I’m thinking about modularity again. In particular, I’m thinking about the formally-pure mathematical notion of compositionality:
Compositionality is the principle that a system should be designed by composing together smaller subsystems, and reasoning about the system should be done recursively on its structure.
(Jules Hedges, On Compositionality)
This sounds pretty similar to the definitions of modularity we roughed out in The Internet is Modular. There is a key distinction, though. A modular system is compositional when you can compose modules without side-effects. In a compositional system, the whole is exactly the sum of its parts.
Compositionality helps us reason at scale
If a system is to serve the creative spirit, it must be entirely comprehensible to a single individual. The point here is that the human potential manifests itself in individuals. (Alan Kay, 2001. Design Principles Behind SmallTalk.)
Problems are solved by people, and that means we need people-sized problems. A challenge here is that our brains are pretty small, and many problems are big.
One trick we’ve learned to scale our efforts is to break problems down into smaller units, until the units are roughly person-sized. If the whole is exactly the sum of the parts—or close-enough—then we can solve them one at a time. Add more people, and we can solve them in parallel. MapReduce!

**Problems**
A: In the essay on compositionality, why does the author say we need people-sized problems?
B: Continue the essay on compositionality from where it stops.

**Dataset extract**
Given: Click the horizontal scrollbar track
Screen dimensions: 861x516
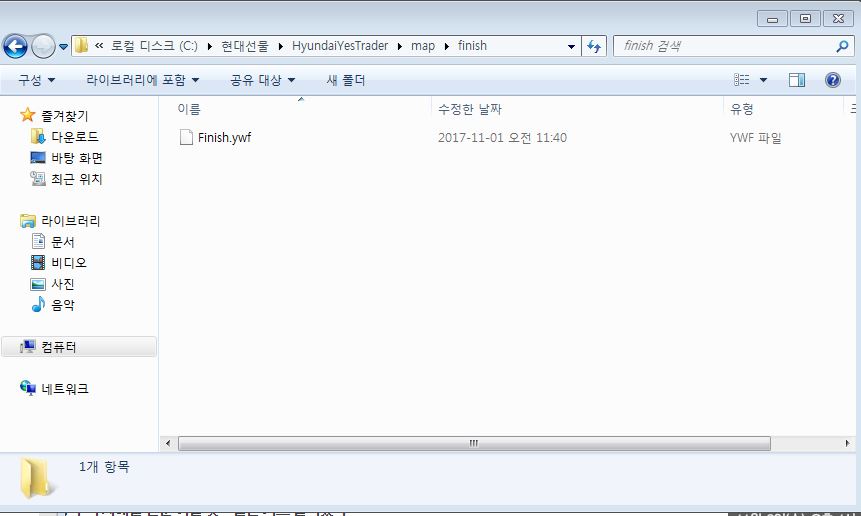Looking at the screenshot, I should point(810,443).
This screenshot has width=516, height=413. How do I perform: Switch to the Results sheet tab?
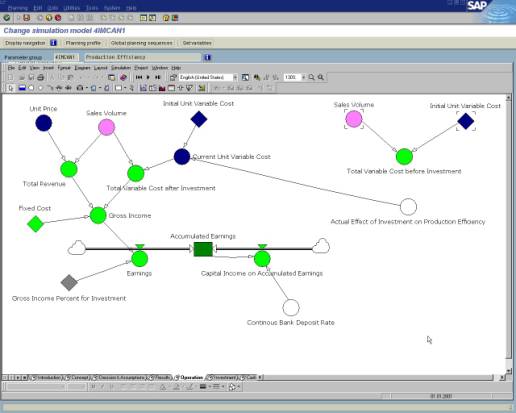point(162,378)
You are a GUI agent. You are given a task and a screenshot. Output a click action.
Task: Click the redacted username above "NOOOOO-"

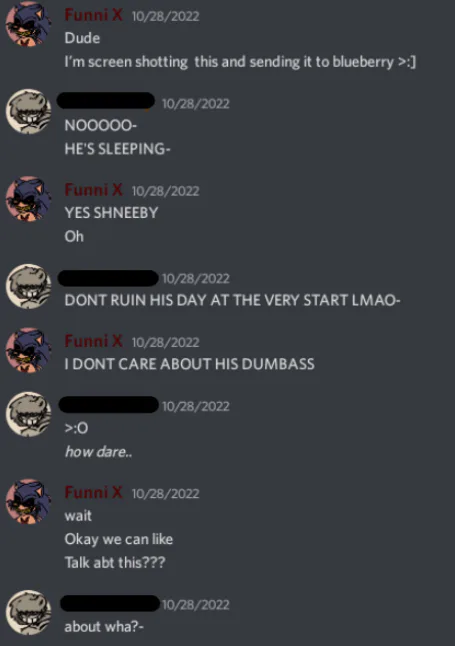tap(106, 101)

**Solved tasks**
A: The essay holds that problems are solved by people, so they must be sized to fit a person. Because human brains are fairly small and many problems are large, big problems must be broken down into units of roughly a person's size.

B:
Even better, when systems are compositional, we can use tools like category theory to formally reason about them. This is very powerful.
I claim that compositionality is strictly necessary for working at scale. In a non-compositional setting, a technique for a solving a problem may be of no use whatsoever for solving the problem one order of magnitude larger.
(Jules Hedges, On Compositionality)
So, we could see compositionality as a constraint we sometimes impose upon systems to scale our reasoning. Like other reductionistic methods, compositionality asks us to narrow the expressive range of motion of a system, in order to gain rational leverage.
Certain forms of knowledge require a narrowing of vision... bringing into focus limited aspects of a complex, unwieldy reality. This simplification makes [reality] legible and susceptible to measurement and calculation, making possible a high degree of schematic knowledge, control, and manipulation.
(James C Scott, 1998. Seeing Like a State.)
This is a clever trick, and we’ve gone pretty far with it, building machines and bridges and computers and all sorts of other things.
Compositionality rejects emergence
A wrinkle. Compositionality only works when a system is exactly the sum of its parts.
More generally, I claim that the opposite of compositionality is emergent effects. The common definition of emergence is a system being “more than the sum of its parts”, and so it is easy to see that such a system cannot be understood only in terms of its parts, i.e. it is not compositional. Moreover I claim that non-compositionality is a barrier to scientific understanding, because it breaks the reductionist methodology of always dividing a system into smaller components and translating explanations into lower levels. (Jules Hedges, On Compositionality)
When the system is exactly the sum of its parts, you can take the system apart, reason about each part separately. But when the whole is more than the sum of its parts?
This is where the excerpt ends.